A construção de Portugal, como Estado e Nação, insere-se num encontro de culturas e fés que convivem na Península Ibérica até ao final da Idade Média, ultrapassando as fronteiras do novo Reino, concluídas em meados do século XIII, com a conquista do Algarve. A exposição “Construir Portugal. Arte da Idade Média” constituiu uma fascinante narrativa do processo de formação do Reino, contada a partir da seleção de 31 peças do acervo do MNAA, datadas desde o séc. XIII: da conquista militar à formação das fronteiras, da cristianização do território à persistente sedução pela arte islâmica, das redes da devoção às da cultura e do comércio; formou-se e consolidou-se um país que não tardou a romper os seus próprios limites.
A exposição iniciou-se pela evocação do culto estrutural a Santiago mata-mouros, polarizado no grande centro de peregrinações galego, consubstanciando o ímpeto cristão sobre o Sul islâmico, que apenas desaparece politicamente com a tomada de Granada, em 1492. Não obstante, durante séculos, o confronto político e militar entrelaça-se com as trocas comerciais e culturais entre populações de ambos os cultos, convivendo, aliás, a um e outro lado das fronteiras talhadas pelo processo da Reconquista.
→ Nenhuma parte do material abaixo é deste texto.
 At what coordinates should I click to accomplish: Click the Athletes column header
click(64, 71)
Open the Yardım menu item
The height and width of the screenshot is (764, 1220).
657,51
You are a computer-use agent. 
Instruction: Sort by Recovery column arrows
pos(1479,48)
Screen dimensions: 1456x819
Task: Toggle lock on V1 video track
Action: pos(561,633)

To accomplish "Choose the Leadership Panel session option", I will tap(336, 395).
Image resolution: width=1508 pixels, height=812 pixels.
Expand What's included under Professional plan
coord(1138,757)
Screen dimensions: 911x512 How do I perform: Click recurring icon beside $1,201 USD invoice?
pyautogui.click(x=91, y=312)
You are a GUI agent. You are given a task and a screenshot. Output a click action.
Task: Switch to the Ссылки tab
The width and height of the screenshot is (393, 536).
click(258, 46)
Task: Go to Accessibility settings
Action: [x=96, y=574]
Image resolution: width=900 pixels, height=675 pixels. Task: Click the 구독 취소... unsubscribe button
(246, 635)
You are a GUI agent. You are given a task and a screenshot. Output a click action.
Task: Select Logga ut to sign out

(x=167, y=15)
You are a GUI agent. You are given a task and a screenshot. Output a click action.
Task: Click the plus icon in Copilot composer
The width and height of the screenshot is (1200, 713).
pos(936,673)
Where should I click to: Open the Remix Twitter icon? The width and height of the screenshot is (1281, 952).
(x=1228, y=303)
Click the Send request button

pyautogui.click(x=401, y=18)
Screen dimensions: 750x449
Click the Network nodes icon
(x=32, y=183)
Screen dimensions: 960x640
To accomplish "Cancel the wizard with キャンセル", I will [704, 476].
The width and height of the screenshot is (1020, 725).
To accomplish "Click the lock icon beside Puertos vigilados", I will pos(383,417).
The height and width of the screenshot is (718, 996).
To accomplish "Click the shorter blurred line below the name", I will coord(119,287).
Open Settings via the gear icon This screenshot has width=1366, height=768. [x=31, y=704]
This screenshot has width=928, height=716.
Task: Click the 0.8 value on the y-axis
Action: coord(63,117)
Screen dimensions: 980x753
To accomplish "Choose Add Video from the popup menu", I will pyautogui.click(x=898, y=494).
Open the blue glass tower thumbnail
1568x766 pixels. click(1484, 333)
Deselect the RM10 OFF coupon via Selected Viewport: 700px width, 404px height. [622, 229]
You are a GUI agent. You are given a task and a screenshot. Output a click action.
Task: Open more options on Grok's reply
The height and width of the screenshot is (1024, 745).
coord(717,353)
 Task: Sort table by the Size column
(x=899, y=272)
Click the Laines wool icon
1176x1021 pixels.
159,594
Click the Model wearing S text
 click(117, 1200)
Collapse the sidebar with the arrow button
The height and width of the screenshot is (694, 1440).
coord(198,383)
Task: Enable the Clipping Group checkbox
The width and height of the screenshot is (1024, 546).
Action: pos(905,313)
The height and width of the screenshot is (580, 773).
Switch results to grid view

A segunda exposição, “Desenhando o Mundo. Arte da Época dos Descobrimentos”, reuniu 31 obras de arte ilustrativas das viagens e contatos ultramarinos dos Portugueses ao longo dos séculos XVI e XVII. À imagem da primeira exposição, as tipologias presentes foram pintura, escultura e múltiplas declinações das chamadas artes decorativas (têxteis, metais, cerâmica, mobiliário, entre outros).